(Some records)

§

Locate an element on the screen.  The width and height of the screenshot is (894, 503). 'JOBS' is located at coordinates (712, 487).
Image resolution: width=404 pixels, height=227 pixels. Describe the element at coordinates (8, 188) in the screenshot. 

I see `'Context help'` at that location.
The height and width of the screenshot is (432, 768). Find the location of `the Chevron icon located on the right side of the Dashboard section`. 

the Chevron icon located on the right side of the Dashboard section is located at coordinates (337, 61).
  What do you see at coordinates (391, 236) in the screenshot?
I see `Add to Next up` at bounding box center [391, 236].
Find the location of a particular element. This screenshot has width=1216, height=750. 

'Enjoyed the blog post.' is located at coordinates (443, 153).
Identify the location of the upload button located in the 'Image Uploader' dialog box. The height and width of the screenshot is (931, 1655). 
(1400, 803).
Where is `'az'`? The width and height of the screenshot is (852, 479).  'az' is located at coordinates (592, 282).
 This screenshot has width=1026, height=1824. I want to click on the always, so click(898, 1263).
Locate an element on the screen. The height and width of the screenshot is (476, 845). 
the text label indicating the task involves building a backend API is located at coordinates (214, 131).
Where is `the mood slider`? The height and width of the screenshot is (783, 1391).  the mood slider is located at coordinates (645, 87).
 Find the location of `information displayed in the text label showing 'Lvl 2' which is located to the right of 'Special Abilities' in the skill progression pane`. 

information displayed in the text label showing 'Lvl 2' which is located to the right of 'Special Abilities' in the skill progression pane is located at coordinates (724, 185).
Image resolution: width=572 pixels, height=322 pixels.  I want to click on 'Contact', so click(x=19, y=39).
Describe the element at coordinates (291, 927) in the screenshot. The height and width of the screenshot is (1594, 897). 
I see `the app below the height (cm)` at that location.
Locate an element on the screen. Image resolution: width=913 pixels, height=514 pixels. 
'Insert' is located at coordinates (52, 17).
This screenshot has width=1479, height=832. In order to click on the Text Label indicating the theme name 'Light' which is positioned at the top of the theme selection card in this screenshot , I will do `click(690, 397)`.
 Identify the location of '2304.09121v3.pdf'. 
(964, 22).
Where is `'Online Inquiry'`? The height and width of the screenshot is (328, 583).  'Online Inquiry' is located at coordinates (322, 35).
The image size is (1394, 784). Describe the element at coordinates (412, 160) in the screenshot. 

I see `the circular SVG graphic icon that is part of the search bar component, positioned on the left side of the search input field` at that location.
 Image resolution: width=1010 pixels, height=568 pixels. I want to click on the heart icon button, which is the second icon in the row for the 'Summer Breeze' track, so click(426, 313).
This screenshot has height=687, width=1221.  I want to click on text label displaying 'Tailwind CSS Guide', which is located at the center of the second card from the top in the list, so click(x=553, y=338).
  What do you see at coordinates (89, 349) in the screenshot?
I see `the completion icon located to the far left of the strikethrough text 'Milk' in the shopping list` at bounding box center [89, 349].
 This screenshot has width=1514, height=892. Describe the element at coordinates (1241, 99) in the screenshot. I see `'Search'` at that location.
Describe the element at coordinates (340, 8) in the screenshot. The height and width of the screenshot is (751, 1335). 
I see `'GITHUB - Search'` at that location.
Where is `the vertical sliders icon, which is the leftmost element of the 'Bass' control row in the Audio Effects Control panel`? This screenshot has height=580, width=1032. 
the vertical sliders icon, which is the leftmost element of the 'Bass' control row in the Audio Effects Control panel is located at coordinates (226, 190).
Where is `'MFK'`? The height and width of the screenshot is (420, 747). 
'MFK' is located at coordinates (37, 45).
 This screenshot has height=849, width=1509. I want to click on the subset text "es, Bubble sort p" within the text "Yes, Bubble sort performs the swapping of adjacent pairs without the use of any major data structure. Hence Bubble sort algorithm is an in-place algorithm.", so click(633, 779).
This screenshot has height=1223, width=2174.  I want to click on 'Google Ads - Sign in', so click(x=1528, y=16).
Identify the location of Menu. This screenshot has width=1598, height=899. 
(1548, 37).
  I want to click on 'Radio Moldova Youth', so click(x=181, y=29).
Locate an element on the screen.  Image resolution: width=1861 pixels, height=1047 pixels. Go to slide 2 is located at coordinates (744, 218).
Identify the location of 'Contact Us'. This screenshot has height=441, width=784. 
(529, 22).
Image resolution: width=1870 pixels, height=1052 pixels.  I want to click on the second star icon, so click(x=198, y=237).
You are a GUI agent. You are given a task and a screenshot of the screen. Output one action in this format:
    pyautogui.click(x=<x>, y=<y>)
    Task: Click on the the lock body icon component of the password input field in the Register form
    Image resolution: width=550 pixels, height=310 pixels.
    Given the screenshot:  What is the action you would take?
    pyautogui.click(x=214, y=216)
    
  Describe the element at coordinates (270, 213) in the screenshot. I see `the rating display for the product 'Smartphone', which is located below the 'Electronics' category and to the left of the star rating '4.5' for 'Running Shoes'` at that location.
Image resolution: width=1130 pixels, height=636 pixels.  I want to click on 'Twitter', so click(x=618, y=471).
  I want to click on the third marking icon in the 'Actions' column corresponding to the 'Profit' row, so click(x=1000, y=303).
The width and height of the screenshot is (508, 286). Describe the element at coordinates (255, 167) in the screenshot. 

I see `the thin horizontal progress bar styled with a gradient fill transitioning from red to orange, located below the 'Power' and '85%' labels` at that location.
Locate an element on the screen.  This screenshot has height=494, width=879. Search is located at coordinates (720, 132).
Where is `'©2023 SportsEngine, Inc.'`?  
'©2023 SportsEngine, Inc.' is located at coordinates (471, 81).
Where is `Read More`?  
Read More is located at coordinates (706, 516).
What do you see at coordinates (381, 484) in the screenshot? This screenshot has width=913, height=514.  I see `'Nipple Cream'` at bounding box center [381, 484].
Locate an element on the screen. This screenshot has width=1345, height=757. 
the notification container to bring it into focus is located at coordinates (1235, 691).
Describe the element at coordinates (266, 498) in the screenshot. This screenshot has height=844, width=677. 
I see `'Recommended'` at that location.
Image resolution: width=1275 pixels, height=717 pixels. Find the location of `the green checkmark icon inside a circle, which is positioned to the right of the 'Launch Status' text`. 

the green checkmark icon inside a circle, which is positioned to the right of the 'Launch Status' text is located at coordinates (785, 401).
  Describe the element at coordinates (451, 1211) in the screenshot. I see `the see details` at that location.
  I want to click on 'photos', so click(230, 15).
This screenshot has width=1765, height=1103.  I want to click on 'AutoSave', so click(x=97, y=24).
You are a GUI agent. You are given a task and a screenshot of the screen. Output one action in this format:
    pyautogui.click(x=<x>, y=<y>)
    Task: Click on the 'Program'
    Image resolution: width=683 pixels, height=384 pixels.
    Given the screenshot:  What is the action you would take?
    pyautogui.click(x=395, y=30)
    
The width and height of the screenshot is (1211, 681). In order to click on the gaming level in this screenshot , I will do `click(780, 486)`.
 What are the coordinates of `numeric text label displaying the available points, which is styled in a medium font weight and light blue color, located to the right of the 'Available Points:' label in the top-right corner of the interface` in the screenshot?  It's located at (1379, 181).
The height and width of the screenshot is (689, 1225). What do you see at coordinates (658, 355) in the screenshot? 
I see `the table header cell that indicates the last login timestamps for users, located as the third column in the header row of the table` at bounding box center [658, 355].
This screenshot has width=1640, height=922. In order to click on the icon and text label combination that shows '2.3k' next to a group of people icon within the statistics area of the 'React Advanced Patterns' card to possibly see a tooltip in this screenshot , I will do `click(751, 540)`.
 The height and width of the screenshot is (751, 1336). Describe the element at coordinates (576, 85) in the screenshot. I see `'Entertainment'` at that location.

§

◆ What is asked
Write out the lines as a JSON list of strings, one string per line and no blank lines, beginning at the very first line and continuing through the line that contains "coordinates (443, 153).".

◆ Solution
[
  "Locate an element on the screen.  The width and height of the screenshot is (894, 503). 'JOBS' is located at coordinates (712, 487).",
  "Image resolution: width=404 pixels, height=227 pixels. Describe the element at coordinates (8, 188) in the screenshot. ",
  "I see `'Context help'` at that location.",
  "The height and width of the screenshot is (432, 768). Find the location of `the Chevron icon located on the right side of the Dashboard section`. ",
  "the Chevron icon located on the right side of the Dashboard section is located at coordinates (337, 61).",
  "  What do you see at coordinates (391, 236) in the screenshot?",
  "I see `Add to Next up` at bounding box center [391, 236].",
  "Find the location of a particular element. This screenshot has width=1216, height=750. ",
  "'Enjoyed the blog post.' is located at coordinates (443, 153)."
]